On-Stage: A Streetcar Named Desire

Is there any role that causes more trepidation than Stanley Kowalski? Nobody ever gets compared to Karl Malden in the Elia Kazan film, but every Kowalski is compared to Brando. Though frequently revived, Tennessee Williams’s Pulitzer Prize winning A Streetcar Named Desire remains an intimidating play to tackle, so director Adriana Baer and her cast deserve credit for pulling it off quite well in the their production at Columbia’s Schapiro Theatre.

Fresh off the famous streetcar, aging Southern Belle Blanche DuBois arrives unannounced at the small two room apartment of her sister Stella and brother-in-law, the infamous Stanley Kowalski. Though desperately trying to keep up appearances, something is clearly not right with her. Though the DuBois family plantation has been lost, Blanche maintains her aristocratic airs, which rankles Kowalski. Tensions between the three threaten to boil over as dark family secrets are revealed in that cramped apartment during a hot New Orleans summer.

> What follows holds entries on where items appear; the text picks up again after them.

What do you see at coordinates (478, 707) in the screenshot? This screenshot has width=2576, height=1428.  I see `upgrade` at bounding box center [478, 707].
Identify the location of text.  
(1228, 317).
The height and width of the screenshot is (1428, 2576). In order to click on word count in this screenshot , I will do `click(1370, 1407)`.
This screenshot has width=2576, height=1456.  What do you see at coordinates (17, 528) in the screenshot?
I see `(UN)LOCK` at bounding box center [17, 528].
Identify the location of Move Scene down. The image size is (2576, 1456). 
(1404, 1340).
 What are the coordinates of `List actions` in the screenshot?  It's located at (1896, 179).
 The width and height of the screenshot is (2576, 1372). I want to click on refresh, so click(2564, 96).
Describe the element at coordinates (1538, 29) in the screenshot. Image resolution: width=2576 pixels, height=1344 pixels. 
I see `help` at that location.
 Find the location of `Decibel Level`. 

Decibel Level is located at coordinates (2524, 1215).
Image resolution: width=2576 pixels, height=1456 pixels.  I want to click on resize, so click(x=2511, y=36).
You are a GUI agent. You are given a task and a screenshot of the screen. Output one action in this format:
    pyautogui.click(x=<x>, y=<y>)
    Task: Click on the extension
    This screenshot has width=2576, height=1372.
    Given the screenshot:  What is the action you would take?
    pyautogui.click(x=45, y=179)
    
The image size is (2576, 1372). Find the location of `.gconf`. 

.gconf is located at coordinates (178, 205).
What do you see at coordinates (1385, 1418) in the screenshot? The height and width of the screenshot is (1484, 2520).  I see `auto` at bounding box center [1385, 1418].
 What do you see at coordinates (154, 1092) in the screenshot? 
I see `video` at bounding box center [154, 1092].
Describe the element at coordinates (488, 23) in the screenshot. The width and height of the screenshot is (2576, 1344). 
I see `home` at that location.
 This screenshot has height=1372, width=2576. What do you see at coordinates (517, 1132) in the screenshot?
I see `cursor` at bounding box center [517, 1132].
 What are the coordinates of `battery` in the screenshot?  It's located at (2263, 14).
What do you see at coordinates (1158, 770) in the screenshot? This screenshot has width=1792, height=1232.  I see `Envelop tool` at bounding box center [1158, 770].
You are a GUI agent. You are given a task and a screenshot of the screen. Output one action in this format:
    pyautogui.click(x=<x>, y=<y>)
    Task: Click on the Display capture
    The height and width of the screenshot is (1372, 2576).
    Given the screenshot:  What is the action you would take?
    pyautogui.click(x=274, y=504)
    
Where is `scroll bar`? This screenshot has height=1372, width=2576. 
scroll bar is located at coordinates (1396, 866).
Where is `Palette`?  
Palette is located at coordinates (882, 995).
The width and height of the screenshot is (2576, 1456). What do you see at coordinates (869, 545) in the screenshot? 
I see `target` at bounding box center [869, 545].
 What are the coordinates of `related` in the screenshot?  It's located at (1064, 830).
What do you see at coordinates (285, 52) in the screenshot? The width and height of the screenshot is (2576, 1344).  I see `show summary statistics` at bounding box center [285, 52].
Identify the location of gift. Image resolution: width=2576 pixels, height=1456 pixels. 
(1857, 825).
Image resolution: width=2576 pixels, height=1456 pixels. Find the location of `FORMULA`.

Kowalski is a devilishly tricky role to step into, but Woertnedyke is certainly game. His Stanley is less menacing and more human, in-touch with the character’s blue collar roots. However, Linnea Wilson is a surprising standout as Stella Kowalski (formerly DuBois). Though Stella is frequently the overlooked member of the dysfunctional triangle, she has the third best line of the play: “there are things that happen, between a man and a woman, in the dark, that sorta make everything else seem unimportant.” Wilson really brings her to the fore, capturing the pain of her divided loyalties and insecurity.

Everyone attending Streetcar is waiting for two famous lines: Kowalski’s anguished cry of “Stella” and Blanche’s celebrated exiting line, which guarantees nobody ever leaves the play early. It really is cool to hear them live on-stage. Though Streetcar is a relatively long play, Baer’s direction keeps it moving at a surprisingly brisk pace. The classic New Orleans jazz piped in between the acts is also a nice touch, effectively evoking the locale. Altogether, it is quite an entertaining production that concludes its weekend run with a matinee performance this afternoon.